▶ Assignment
Each line of the data below either holds "will" or does not. Report how many do, and only that.

▶ Data listing
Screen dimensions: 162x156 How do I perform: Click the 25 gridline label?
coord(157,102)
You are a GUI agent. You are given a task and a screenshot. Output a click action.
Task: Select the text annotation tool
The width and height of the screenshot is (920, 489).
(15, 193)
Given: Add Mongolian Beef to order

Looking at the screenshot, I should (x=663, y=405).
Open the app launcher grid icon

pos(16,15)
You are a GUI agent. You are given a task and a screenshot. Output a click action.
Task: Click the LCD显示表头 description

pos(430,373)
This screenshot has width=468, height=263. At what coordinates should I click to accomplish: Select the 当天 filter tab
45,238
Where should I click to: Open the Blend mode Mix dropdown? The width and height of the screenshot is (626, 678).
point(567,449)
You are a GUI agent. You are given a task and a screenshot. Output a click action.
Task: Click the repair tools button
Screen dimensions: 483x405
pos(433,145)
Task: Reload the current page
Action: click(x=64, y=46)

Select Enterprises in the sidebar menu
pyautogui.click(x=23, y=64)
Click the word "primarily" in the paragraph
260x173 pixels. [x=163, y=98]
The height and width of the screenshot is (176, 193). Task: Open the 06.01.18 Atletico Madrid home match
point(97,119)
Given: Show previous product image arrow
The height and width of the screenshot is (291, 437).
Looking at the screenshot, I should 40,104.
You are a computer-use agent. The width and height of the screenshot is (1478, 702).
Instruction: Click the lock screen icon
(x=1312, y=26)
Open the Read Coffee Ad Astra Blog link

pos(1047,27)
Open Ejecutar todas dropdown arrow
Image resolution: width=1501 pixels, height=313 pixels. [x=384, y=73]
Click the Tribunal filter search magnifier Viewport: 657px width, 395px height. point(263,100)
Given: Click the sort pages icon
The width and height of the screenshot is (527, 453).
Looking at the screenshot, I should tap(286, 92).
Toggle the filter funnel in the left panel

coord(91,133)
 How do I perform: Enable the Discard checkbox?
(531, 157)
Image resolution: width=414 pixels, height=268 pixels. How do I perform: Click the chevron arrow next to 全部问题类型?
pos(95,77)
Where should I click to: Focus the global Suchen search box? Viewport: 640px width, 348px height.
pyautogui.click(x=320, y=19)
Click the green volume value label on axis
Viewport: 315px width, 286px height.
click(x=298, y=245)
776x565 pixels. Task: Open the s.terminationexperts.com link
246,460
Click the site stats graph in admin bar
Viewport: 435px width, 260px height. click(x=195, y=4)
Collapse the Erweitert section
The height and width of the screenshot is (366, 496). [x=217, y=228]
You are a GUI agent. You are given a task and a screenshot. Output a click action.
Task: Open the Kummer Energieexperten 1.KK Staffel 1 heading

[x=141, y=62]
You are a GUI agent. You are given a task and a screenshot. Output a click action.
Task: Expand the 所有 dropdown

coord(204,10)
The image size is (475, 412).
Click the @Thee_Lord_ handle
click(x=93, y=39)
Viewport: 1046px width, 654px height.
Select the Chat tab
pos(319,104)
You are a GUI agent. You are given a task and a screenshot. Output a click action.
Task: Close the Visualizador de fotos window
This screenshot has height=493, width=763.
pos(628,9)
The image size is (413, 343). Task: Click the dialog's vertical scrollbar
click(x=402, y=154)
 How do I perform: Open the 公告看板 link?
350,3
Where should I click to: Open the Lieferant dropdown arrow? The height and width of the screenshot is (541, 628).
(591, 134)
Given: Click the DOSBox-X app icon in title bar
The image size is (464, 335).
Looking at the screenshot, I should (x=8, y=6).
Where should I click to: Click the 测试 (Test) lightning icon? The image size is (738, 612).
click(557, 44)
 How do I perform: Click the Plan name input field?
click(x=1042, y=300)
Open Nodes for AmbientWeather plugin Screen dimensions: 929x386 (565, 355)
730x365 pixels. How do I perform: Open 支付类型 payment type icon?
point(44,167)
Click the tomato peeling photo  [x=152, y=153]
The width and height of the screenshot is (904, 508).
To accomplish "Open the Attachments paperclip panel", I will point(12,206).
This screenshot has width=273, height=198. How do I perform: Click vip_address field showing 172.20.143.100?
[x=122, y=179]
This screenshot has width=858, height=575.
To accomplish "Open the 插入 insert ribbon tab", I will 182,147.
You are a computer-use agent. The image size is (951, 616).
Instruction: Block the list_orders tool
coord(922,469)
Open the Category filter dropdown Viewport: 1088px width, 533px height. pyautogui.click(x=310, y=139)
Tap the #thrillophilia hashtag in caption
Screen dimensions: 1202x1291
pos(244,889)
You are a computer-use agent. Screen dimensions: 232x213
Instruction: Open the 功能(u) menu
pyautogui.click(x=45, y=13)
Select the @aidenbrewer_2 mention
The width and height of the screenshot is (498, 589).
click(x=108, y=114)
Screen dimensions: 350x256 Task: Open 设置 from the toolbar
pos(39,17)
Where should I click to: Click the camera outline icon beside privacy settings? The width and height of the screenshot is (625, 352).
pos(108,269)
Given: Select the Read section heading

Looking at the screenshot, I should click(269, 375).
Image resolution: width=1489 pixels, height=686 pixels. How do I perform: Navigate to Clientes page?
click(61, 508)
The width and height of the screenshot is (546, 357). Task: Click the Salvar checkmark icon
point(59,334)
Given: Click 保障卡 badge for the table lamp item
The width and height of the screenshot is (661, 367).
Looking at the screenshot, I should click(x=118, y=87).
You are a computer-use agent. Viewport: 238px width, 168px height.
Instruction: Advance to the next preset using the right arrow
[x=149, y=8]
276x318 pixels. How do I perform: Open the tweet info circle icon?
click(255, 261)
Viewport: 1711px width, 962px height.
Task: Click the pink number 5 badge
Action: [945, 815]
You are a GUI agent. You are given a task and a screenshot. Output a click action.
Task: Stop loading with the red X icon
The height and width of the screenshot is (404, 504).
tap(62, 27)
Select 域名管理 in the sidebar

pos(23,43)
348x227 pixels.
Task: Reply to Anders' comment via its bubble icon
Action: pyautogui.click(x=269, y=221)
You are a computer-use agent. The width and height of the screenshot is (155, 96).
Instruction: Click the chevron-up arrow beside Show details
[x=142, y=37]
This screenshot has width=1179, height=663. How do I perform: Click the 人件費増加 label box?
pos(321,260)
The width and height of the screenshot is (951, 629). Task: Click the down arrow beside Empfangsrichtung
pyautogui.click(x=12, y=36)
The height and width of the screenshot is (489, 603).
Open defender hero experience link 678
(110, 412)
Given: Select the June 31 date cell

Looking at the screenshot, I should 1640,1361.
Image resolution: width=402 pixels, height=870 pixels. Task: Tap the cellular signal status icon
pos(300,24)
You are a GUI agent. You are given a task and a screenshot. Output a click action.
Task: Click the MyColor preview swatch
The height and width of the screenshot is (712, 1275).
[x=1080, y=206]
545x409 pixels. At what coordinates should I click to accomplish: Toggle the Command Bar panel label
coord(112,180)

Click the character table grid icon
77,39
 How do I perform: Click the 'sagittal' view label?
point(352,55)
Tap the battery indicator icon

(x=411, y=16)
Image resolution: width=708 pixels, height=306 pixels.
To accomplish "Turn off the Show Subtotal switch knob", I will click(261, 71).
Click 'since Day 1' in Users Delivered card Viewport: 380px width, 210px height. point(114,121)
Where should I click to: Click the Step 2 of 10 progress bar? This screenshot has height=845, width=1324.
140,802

▶ Task answer
3